Find the line containing "Visit the Buscher surname page" in the listing below. Repeat it exactly, along with each following line up to and including the one containing "You are a computer-use agent.".

▸ **Data excerpts**:
==============================

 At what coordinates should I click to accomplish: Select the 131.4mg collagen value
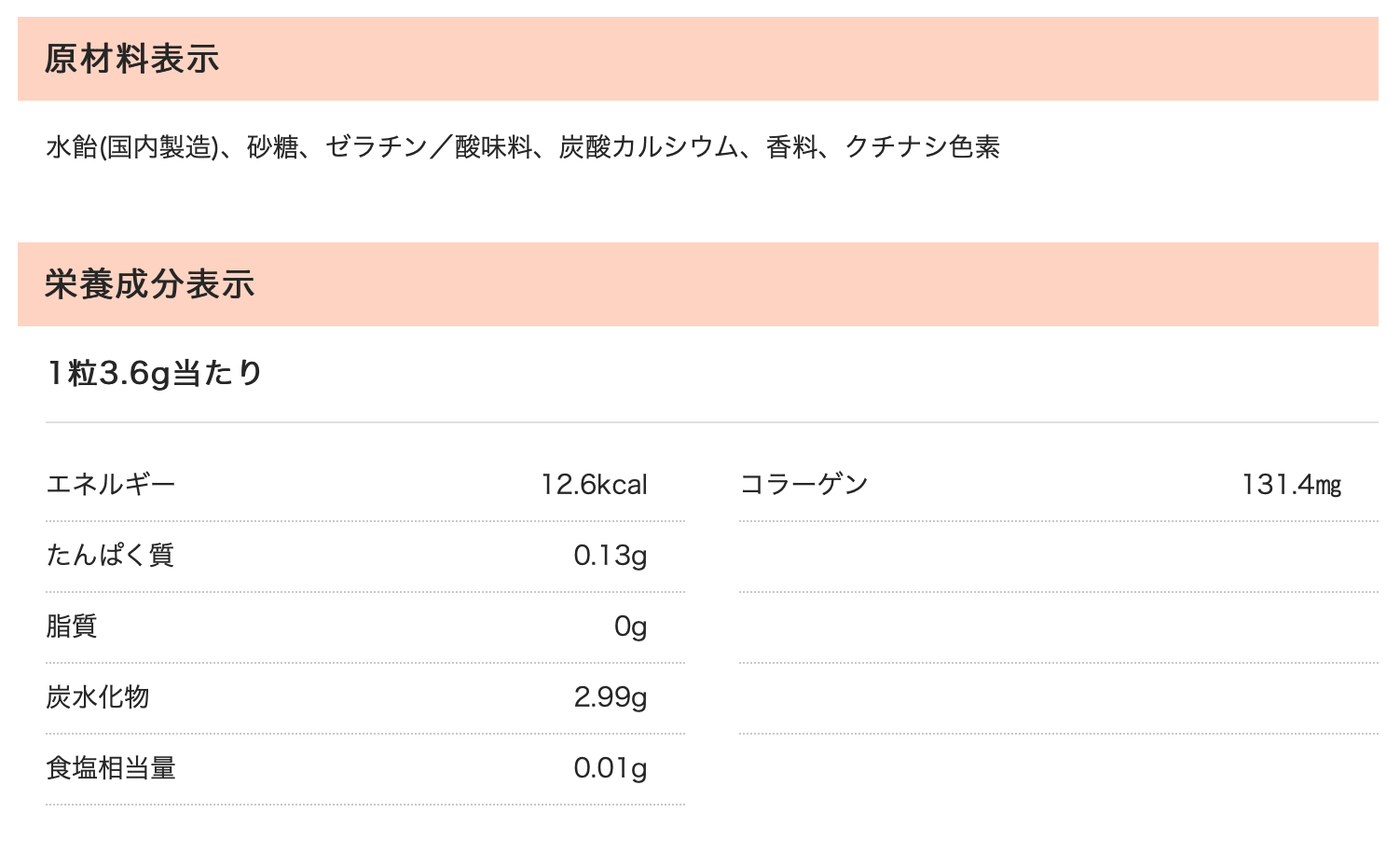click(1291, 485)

==============================

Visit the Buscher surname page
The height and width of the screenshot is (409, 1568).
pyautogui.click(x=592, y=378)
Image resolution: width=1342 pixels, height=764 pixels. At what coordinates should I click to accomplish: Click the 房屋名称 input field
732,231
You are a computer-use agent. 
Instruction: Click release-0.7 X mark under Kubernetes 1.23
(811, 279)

==============================

▸ **Result of the task**:
Visit the Buscher surname page
The height and width of the screenshot is (409, 1568).
pyautogui.click(x=592, y=378)
Image resolution: width=1342 pixels, height=764 pixels. At what coordinates should I click to accomplish: Click the 房屋名称 input field
732,231
You are a computer-use agent. 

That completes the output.